Si l’institution financière concernée est spécialisée en matière de services de paiement, sa procédure en matière de transfert de fonds doit être plus détaillée, tout en restant proportionnée à la nature, la taille et la complexité de ses activités et de ses risques de BC/FT. 

3.3. Processus de conservation des documents

Le Règlement 2015/847 prévoit que les informations permettant d’identifier de manière précise le donneur d’ordre et le bénéficiaire doivent être conservées pendant une période de cinq ans, qui peut être prolongée dans certaines circonstances, de manière à pouvoir répondre ultérieurement aux éventuelles demandes des autorités compétentes. Dans ce cadre, la BNB attend des institutions financières qu’elles prennent les mesures nécessaires pour se conformer aux exigences en matière de conservation des documents reprises dans le Règlement 2015/847, tout en respectant la législation relative au traitement des données à caractère personnel.

Il est à relever par ailleurs que l’article 60 de la Loi anti-blanchiment impose une durée de conservation, pour les informations d’identification des clients, mandataires et bénéficiaires effectifs, le cas échéant mises à jour conformément à l’article 35 de la Loi anti-blanchiment, ainsi que pour la copie des documents probants ou du résultat de la consultation d’une source d’information, de dix ans à dater de la fin de la relation d’affaires avec le client ou de l’opération effectuée à titre occasionnel.
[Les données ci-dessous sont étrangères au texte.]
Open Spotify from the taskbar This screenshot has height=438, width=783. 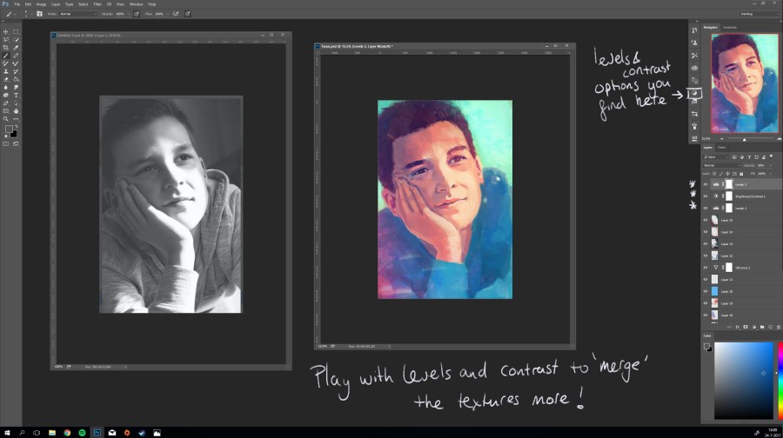pyautogui.click(x=82, y=431)
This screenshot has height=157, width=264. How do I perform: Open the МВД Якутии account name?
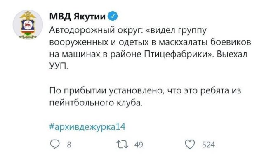tap(78, 17)
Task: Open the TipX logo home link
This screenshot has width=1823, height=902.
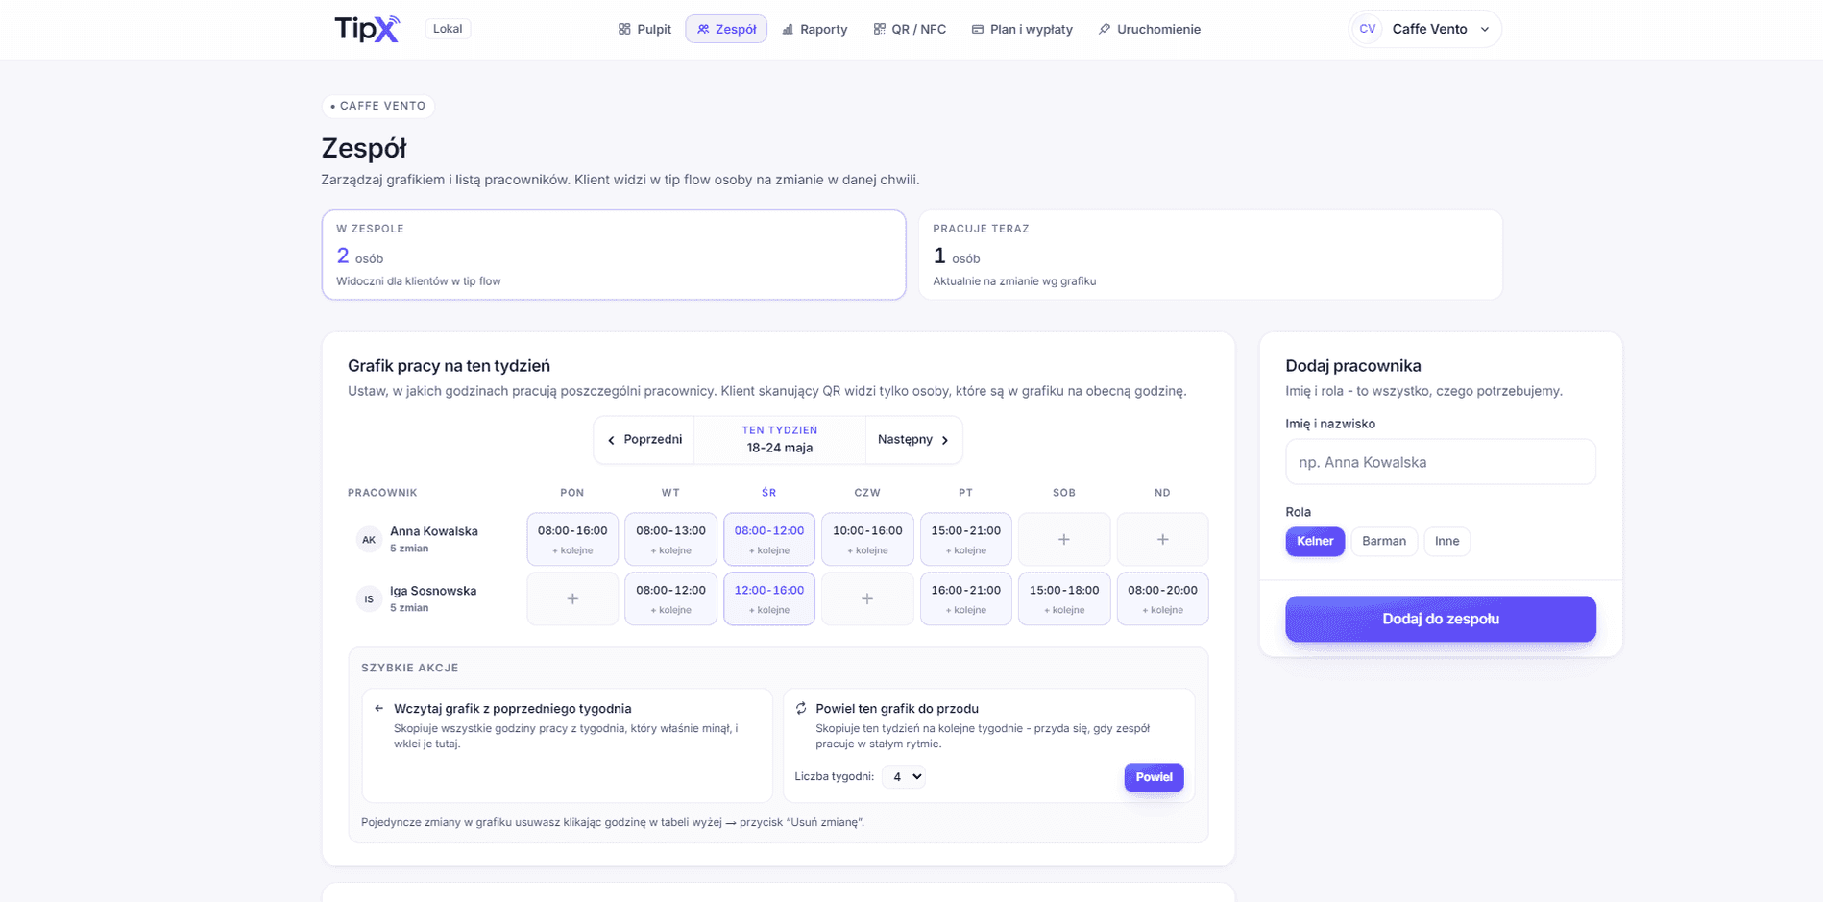Action: click(x=367, y=29)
Il est observé qu’en respectant ce délai de dix ans prévu dans la Loi anti-blanchiment, il est automatiquement satisfait à l’obligation, prévue dans le Règlement européen relatif aux transferts de fonds, de conserver pendant  cinq ans les informations sur le donneur d’ordre et le bénéficiaire.

4. Mesures de contrôle interne

Il est attendu des institutions financières qu’elles contrôlent de manière périodique et permanente que sa politique et sa procédure en matière de transferts de fonds soit bien respectée et que les processus de mise en œuvre des obligations organisationnelles et opérationnelles repris ci-dessus soient adéquats. 

S’agissant du système de surveillance relatif aux transferts de fonds, la BNB recommande à la fonction d’audit interne de porter une attention particulière sur : 

  • l’efficacité du système de surveillance, en prenant notamment en compte le nombre d’alertes qui sont générés ;
  • l’efficacité du processus d’analyse des alertes générées par le système, en prenant en compte le nombre de cas de remontée d’informations vers l’AMLCO et le nombre de déclarations d’opérations suspectes liées à un problème de transfert de fonds ;
  • l’adéquation des moyens humains et techniques mis à disposition des services opérationnels chargés de l’analyse des alertes générées par le système de surveillance relatif aux transferts de fonds ainsi que de l’AMLCO.